HELENA – A proposal to regulate the medical marijuana industry with money from increased cardholder fees faced a lengthy first hearing Friday before a Legislature that will also be considering plans to repeal the medical marijuana law altogether.
Some medical marijuana advocates joined law enforcement and others in supporting the proposed compromise measure that aims to bring order to a largely unregulated industry. The bill was opposed both by staunch opponents to medical marijuana who want the law repealed, and some medical marijuana advocates who said the regulation would be too stringent.
The measure would set up a process of charging cardholders a new fee that would eventually raise millions to, in part, regulate the industry.

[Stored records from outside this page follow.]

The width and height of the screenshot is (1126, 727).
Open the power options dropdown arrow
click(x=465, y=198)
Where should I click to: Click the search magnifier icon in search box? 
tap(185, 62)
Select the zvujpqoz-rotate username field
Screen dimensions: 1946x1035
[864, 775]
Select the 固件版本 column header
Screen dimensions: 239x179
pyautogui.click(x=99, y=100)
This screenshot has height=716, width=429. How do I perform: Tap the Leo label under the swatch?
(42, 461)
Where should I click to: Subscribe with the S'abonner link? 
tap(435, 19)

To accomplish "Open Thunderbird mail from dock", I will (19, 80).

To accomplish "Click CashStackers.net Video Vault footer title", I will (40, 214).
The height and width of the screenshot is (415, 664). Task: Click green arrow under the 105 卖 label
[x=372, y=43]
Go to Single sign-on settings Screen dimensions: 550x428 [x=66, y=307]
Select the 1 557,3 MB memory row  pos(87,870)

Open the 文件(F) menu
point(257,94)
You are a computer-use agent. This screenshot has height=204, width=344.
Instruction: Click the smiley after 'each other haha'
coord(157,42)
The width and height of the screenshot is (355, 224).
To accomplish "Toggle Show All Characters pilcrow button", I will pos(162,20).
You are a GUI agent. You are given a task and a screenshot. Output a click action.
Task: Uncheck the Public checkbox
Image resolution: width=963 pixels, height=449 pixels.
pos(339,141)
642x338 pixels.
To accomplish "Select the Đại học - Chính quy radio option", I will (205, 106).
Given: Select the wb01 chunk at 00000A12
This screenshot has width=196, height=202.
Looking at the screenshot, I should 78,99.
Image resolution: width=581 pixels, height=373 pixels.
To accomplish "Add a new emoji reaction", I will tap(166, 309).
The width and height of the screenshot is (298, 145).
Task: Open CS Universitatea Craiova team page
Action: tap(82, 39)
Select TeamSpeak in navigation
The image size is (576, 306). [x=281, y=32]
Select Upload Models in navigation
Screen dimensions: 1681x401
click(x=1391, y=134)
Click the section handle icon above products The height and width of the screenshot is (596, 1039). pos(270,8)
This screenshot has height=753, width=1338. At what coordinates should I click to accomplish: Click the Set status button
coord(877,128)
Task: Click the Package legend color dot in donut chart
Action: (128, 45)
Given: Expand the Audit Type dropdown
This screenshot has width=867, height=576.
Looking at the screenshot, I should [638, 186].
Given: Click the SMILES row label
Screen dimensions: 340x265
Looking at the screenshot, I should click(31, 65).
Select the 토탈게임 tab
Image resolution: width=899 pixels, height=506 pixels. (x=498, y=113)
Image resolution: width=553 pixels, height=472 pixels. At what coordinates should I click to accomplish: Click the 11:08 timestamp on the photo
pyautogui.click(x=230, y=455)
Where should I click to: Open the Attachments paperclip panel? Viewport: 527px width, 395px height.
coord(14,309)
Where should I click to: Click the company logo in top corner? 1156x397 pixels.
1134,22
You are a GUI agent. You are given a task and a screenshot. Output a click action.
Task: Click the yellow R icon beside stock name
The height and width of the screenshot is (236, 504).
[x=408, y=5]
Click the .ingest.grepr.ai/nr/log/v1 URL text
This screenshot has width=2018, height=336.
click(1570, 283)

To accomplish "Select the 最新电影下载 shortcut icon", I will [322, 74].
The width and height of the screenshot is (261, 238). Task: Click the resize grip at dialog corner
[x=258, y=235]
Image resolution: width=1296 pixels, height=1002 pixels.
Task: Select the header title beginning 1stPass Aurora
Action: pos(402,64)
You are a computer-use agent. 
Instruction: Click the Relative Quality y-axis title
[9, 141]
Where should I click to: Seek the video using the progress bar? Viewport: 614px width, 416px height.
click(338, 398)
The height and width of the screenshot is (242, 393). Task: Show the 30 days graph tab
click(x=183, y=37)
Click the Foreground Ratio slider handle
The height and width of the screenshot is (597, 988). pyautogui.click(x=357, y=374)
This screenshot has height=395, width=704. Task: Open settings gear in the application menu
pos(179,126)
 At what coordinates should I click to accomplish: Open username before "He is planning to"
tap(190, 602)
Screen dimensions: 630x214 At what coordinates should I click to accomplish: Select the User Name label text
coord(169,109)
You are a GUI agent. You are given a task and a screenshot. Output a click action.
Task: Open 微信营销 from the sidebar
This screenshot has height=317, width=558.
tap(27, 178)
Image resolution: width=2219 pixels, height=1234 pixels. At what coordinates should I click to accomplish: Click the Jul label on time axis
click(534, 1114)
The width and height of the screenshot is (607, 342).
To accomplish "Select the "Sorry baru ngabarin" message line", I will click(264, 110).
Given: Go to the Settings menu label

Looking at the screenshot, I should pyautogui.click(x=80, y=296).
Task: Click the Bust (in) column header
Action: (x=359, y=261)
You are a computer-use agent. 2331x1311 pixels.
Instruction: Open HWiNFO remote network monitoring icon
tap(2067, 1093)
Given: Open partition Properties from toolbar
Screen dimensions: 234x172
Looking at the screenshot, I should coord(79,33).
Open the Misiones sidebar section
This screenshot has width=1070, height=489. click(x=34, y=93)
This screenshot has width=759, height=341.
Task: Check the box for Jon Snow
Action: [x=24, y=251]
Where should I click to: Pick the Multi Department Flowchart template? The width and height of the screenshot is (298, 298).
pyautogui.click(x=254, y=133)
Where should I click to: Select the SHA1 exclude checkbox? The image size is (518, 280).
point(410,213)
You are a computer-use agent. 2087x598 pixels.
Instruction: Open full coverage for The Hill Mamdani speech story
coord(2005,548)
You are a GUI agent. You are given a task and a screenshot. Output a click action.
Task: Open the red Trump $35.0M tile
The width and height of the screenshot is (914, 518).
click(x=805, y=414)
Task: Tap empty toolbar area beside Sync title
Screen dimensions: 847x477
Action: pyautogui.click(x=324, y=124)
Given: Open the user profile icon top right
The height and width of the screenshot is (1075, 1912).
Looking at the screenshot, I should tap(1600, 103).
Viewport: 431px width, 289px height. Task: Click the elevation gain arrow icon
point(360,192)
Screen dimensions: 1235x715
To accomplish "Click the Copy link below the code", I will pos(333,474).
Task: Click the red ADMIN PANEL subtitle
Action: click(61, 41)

It also requires the marijuana be grown in Montana, sets limits on possession amounts, provides for background checks for all cardholders and makes many other changes.
The proposal comes from an interim committee of lawmakers that attempted to find a compromise on the issue.
“The problems have been on the front page of all the papers, and you probably all know them well,” said Rep. Diane Sands, D-Missoula.
Sands said the measure aims to make several improvements, by specifically stating local governments can regulate the businesses within their borders and by drawing a “bright line” for law enforcement who now struggle to determine exactly what is legal.
And it requires that doctors writing prescriptions for medical marijuana have an office in Montana, taking aim at companies that find distant doctors to hold brief interviews before offering a prescription. Two separate physicians would need to recommend the drug for those seeking it for “chronic pain,” by far the most common ailment declared by cardholders.
Some users of the drug argue the requirements are too expensive, and say it is unfair to place a tax on a medicine. The fees on the industry could raise an excess into the millions of dollars for state coffers.
“I think it’s based on fear and not fact,” said Jason Smith, a caregiver from Billings who raises the drug for cardholders. “They talk about tax revenue — this is medication. Medication is supposed to be a tax deduction, not a tax revenue.”
Lawmakers will separately consider bills to repeal the medical marijuana law that voters overwhelmingly approved in an initiative in 2004.
Staunch opponents argued medical marijuana is flooding the streets and regulation can’t fix the problem.
But supporters, a combination of advocates and local officials often at loggerheads with the industry, said they think a compromise can eventually be reached after lawmakers tinker with the bill more.
Tom Daubert, an advocate who helped draft the original initiative, said the measure will take care of the abuses seen in the state.
“I think it is doable in a near consensus kind of way,” Daubert said.
The panel also heard a bill that makes it clear the state’s indoor smoking ban applies to medical marijuana.